[Dataset entries]

===

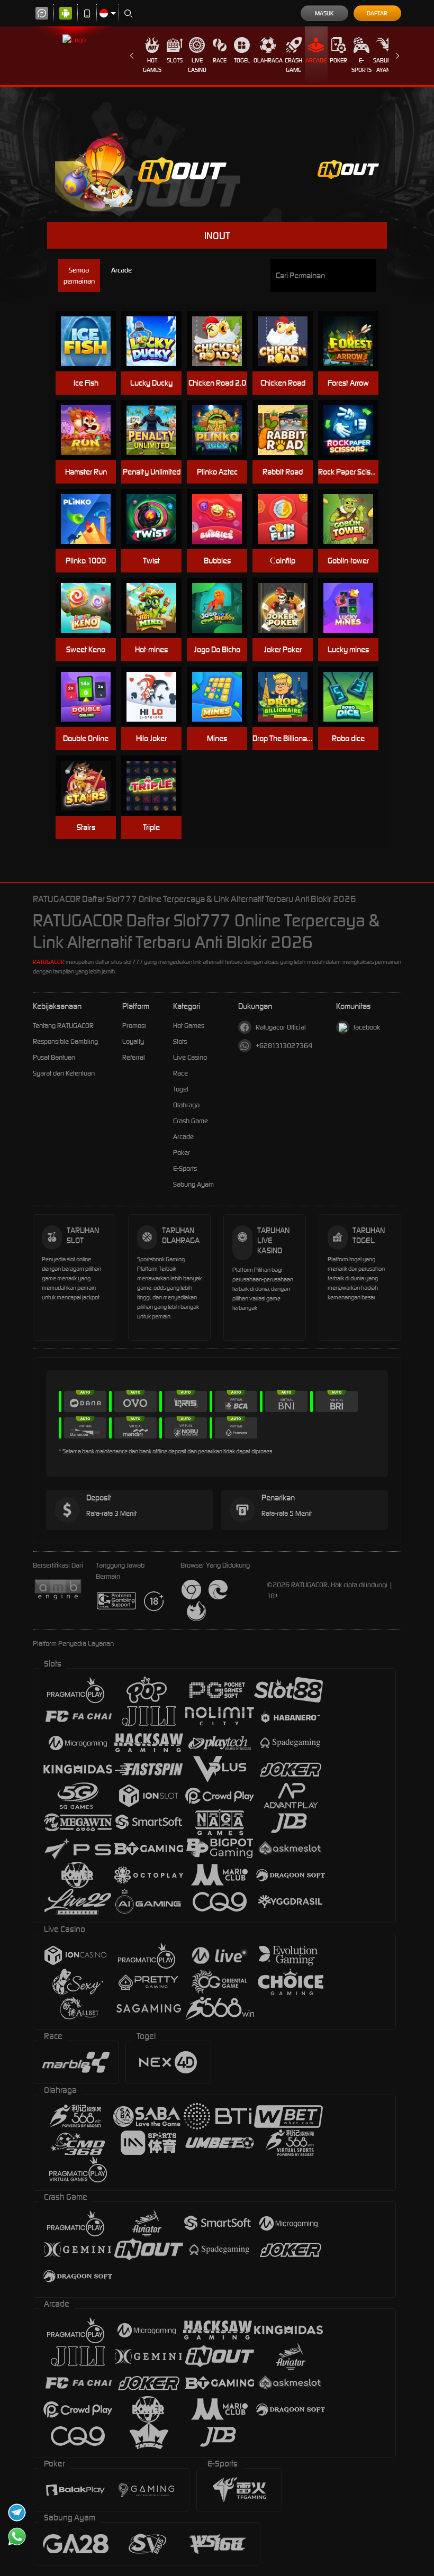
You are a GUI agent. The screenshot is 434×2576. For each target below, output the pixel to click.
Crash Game (293, 65)
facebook (367, 1027)
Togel (242, 60)
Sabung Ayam (384, 65)
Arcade (316, 60)
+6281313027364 (284, 1045)
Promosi (134, 1025)
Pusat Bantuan (54, 1057)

===

TASK GOAL:
Since pictures are not part of the copy, set down only the remaining data exactly.

OUTPUT OF THE TASK:
You are a GUI agent. The screenshot is 434×2576. For each target below, output the pixel to click.
Crash Game (293, 65)
facebook (367, 1027)
Togel (242, 60)
Sabung Ayam (384, 65)
Arcade (316, 60)
+6281313027364 (284, 1045)
Promosi (134, 1025)
Pusat Bantuan (54, 1057)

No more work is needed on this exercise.